With that maybe in mind the organisers have opened up a second front, going after The Sun’s advertisers and threatening to boycott any company that goes within an inch of Rupert Murdoch’s exploitative lady lumps. There’s an amount of sense there. Back when your beloved Zero signed the petition I rambled something along the lines of how money’s the thing, how as long as The Sun is making money from other people’s nipples they’ll keep printing them, how the impact of keeping Page 3 has to be made worse than the impact of losing it because no one at The Sun gives a rat’s tit about gender politics. The boycott aims to do that, making The Sun toxic to its advertisers and hitting Murdoch in the only place he has any feeling left. In theory this looks to be a decent move. And yet my knees are still wobbling slightly.
Maybe it’s the maths. You’d assume only a share of the 53,000 would step up to the boycott, and the problem of numbers and impact gets bigger as the numbers and impact gets smaller. The demonstrations accompanying the boycott have drawn crowds so small the companies in question might reasonably have thought they were being picketed by the Jimmy Saville fan club. It feels like we’re in trouble here. And yet if the campaign dies on its arse now we’ll only have ourselves to blame for not getting sufficiently stuck in. Here I hold myself accountable. I, like you, didn’t join the boycott although I, unlike you, did mean to but sort of forgot about it. Bit embarrassing really, what with this being a do-gooding activist blog.
However, in spite of its modest size and the absence of you and I it seems to have done something.

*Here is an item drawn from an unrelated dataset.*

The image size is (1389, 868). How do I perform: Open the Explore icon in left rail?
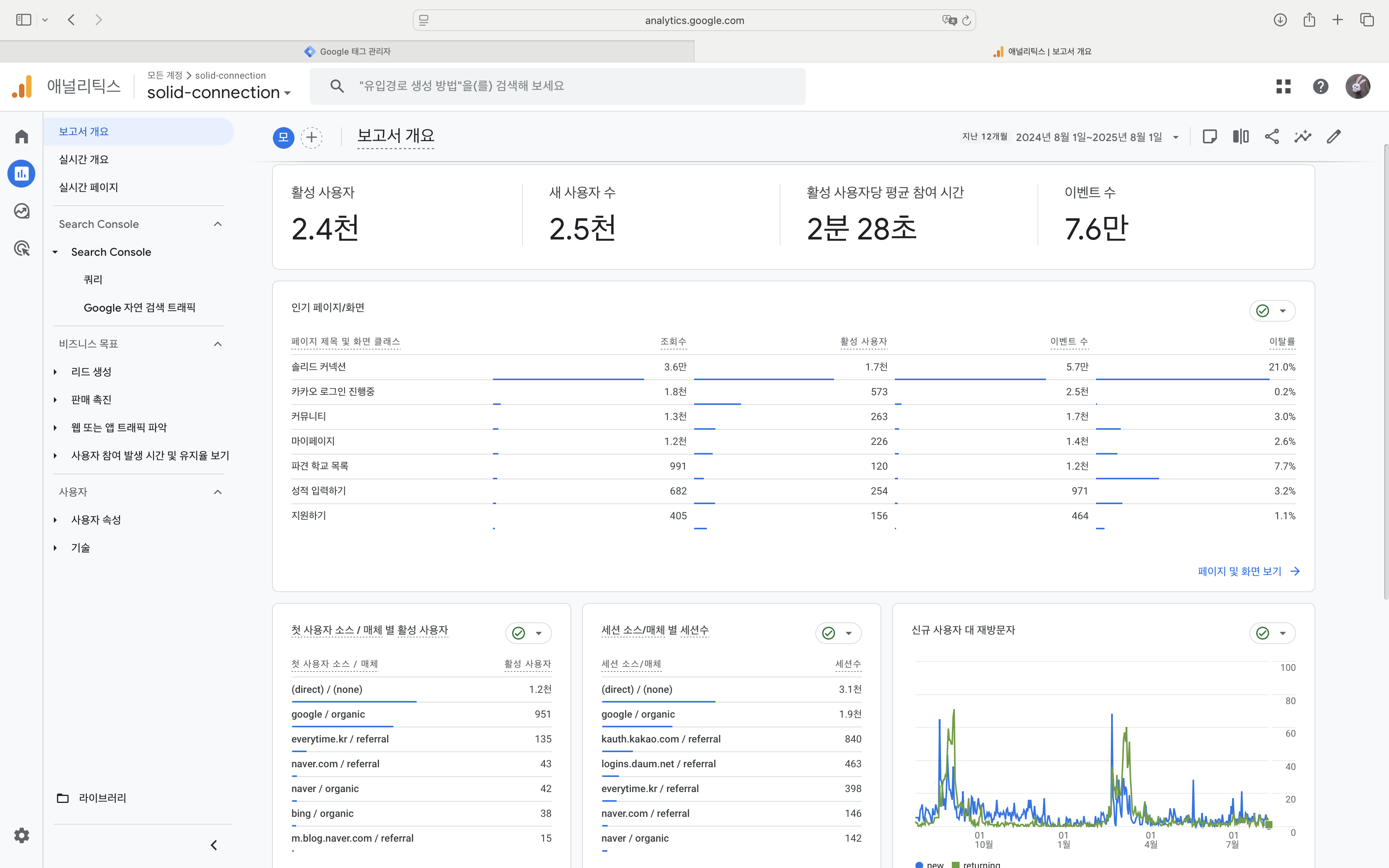click(x=22, y=211)
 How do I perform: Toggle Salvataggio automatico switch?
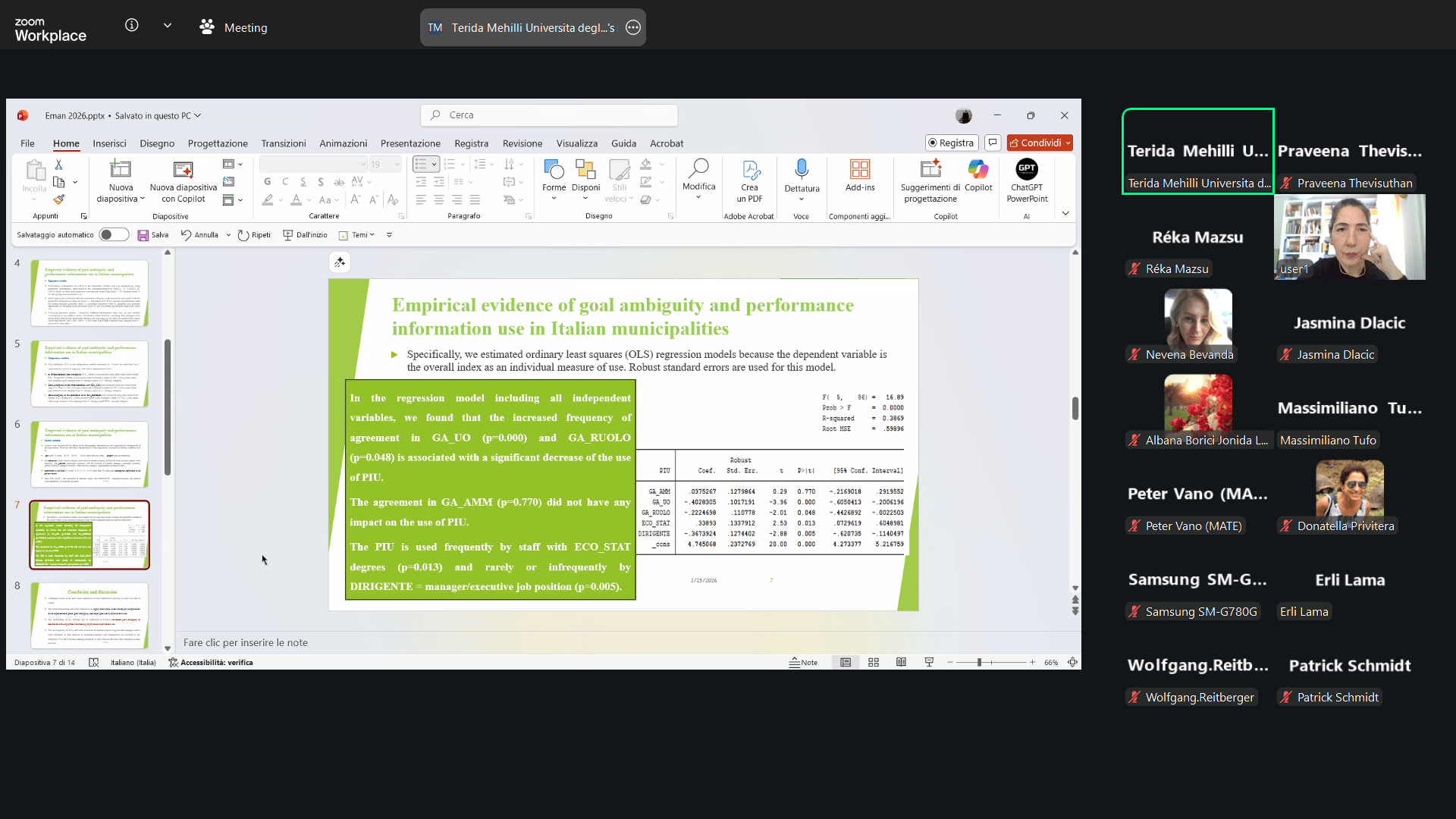point(114,235)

Following the boycott, the campaigners have been promised meetings with bigwigs from Tesco and Morrison’s to talk about the whole newstits situation. It’s entirely possible, of course, that this will amount to the responses they’ve already had from the likes of DFS and Lego, saying they appreciate them getting in touch but on this particular occasion they’re going to do bugger all about it. But it’s also possible, if the publicity holds and the stink of newstits honks the place up a bit, that this will shift things along a little. If The Sun can be made to look like the creepy little sod it is maybe people won’t want to play with it any more.
Meanwhile, my faith restored, I’m going to be re-impressed by 53,000 signatures, ram another reminder through my email, Twitter, Facebook and offline contacts, and write to my MP asking them to get stuck in. And I’m going to give optimism another bash. After all, great oaks from little acorns grow. Sometimes it’s best not to think about all the other acorns that just stay small and acorn sized.